The Federal Reserve Bank should expand from 12 banks to 14 to better reflect the changing population spread and distribution of wealth across the country, a prominent financial expert said. John R. Dearie, executive vice president for policy at the Financial Service Forum, made the comments in a Wall Street Journal op-ed article Sunday.

“Eight of the 12 regional reserve banks are either on or east of the Mississippi River,” said Dearie, who is also a former officer of the Federal Reserve Bank. “And six were within 600 miles of Washington -- while 1,700 miles separate the San Francisco Reserve Bank from the next closest in Dallas.”

Dearie’s comments come amid a period of review of the Federal Reserve System, which is now more than 100 years old, and are designed to expand on an idea presented by outgoing head of the Dallas Federal Reserve Bank Richard Fisher. 

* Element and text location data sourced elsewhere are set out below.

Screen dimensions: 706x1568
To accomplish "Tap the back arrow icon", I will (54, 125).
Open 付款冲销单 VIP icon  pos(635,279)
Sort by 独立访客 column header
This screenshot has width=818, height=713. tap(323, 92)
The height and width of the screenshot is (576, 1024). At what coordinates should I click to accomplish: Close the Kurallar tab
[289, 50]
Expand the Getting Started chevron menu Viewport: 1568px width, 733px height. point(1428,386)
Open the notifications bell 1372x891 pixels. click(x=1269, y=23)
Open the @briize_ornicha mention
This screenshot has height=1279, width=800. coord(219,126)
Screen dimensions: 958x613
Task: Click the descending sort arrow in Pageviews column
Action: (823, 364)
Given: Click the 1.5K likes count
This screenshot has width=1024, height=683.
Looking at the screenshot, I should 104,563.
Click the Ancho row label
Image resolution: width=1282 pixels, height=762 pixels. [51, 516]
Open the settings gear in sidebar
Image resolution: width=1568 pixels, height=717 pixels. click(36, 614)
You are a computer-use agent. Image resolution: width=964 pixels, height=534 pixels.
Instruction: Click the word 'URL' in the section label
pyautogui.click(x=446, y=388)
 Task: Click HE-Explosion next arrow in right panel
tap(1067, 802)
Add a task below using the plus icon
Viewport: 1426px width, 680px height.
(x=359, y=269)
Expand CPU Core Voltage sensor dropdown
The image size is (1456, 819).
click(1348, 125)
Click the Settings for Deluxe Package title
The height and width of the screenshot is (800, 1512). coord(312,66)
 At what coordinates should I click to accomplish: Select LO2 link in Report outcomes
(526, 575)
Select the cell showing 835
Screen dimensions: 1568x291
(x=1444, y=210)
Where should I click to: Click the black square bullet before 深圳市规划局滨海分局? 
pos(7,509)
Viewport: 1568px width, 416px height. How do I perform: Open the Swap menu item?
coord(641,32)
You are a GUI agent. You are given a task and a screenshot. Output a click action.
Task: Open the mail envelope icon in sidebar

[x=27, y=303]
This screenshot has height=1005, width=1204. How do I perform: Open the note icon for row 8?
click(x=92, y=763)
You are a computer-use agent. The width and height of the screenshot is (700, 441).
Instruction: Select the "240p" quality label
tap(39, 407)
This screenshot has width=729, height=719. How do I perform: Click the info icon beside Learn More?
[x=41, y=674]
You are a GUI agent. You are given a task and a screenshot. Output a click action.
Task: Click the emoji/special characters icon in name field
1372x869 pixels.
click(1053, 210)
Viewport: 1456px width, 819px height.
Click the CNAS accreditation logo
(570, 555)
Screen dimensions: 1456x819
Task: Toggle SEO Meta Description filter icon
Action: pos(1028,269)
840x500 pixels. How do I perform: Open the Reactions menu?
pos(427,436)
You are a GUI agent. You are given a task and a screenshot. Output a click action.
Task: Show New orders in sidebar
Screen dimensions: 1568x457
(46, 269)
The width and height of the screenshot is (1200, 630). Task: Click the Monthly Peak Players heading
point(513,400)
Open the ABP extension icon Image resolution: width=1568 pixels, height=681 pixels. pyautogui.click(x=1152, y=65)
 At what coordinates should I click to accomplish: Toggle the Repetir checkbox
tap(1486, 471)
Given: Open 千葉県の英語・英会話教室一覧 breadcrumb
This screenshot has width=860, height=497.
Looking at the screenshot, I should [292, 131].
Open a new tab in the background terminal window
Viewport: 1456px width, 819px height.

Fisher suggested in February the Federal Open Market Committee should be split between “six Washington D.C.-based governors on a rotating basis, six of the 12 Reserve Bank presidents, who are ‘out in the field among the people and businesses that operate our economy.’” Federal Reserve Chairwoman Janet Yellen would act as a tiebreak vote.

Dearie said his extension of Fisher’s idea “would help make the Fed more accountable to more Americans, and monetary policy more responsive to a large and diverse U.S. economy.”

The current system was enacted in 1913. Dearie noted the United States has changed a lot in that time. By current Census Bureau estimates, 42 percent of the population now resides in the West, “and, presumably, a similar portion of economic activity,” Dearie said.

Given that population shift, at least five Federal Reserve Banks should be placed in Western cities, he said. But rather than going through the difficult process of relocating some of the banks, Dearie suggested creating one extra bank in the Pacific Northwest and one in Southwest.